Seasons
- ← 19821984 →

= 1983 Australian Touring Car season =

Racing season

The 1983 Australian Touring Car season was the 24th season of touring car racing in Australia commencing from 1960 when the first Australian Touring Car Championship and the first Armstrong 500 (the forerunner of the present day Bathurst 1000) were contested.

The year was known for its political infighting over the homologation of parts by the Confederation of Australian Motorsport (CAMS). The new homologation grants for 1 August were announced on 29 May during the running of Round 7 of the Touring Car Championship at Sydney's Oran Park by ABC television commentators Will Hagon and John Smailes. This drew public criticism from the drivers who were only told about the grants post race. As a result of the way CAMS announced the homologation grants, both the Roadways and Nissan teams boycotted of the final round at Lakeside, despite Nissan driver George Fury going into the round as the championship leader and needing only to finish 9th in the race to claim the title. The boycott ultimately cost Fury the championship as his only rival Allan Moffat finished a safe 3rd to claim his fourth and last ATCC series win.
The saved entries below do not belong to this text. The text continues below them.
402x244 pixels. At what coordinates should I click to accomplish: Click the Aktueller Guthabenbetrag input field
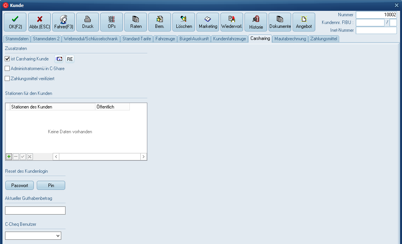click(x=35, y=211)
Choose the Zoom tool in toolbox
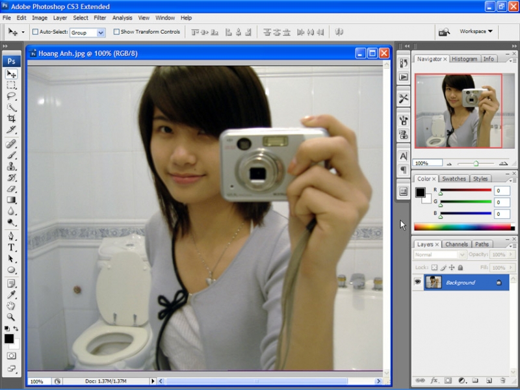 coord(11,317)
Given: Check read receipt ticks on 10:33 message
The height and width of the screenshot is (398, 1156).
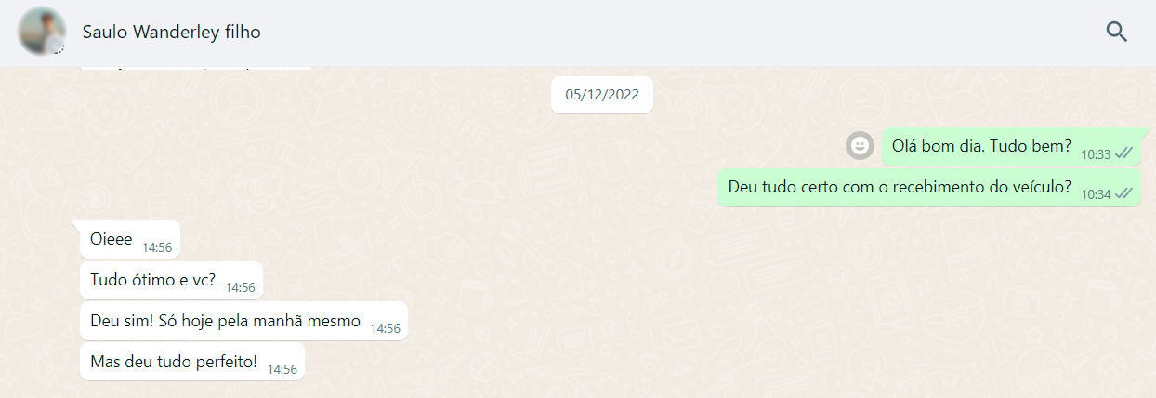Looking at the screenshot, I should 1123,153.
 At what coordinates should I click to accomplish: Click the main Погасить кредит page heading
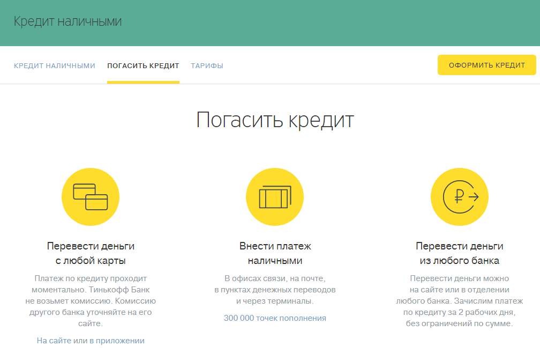click(275, 120)
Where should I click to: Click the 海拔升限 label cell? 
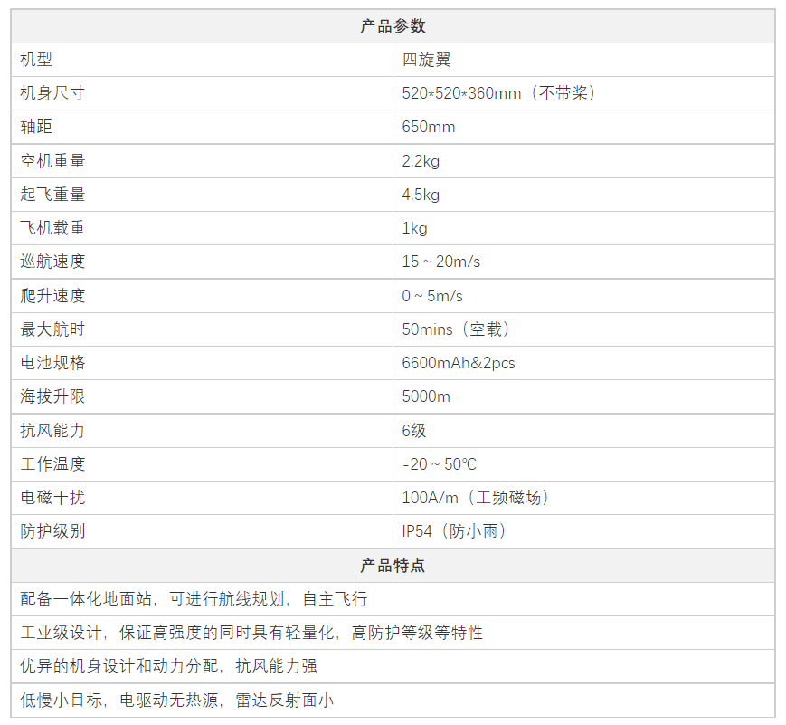tap(52, 396)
During the year CAMS also announced that the 1984 season would be the last for the locally developed Group C category which had been in place since 1973, before the move to the FIA's international Group A rules from 1985. This in effect took the homologation issue out of CAMS hands, with the FIA having the final say on all homologated cars and parts.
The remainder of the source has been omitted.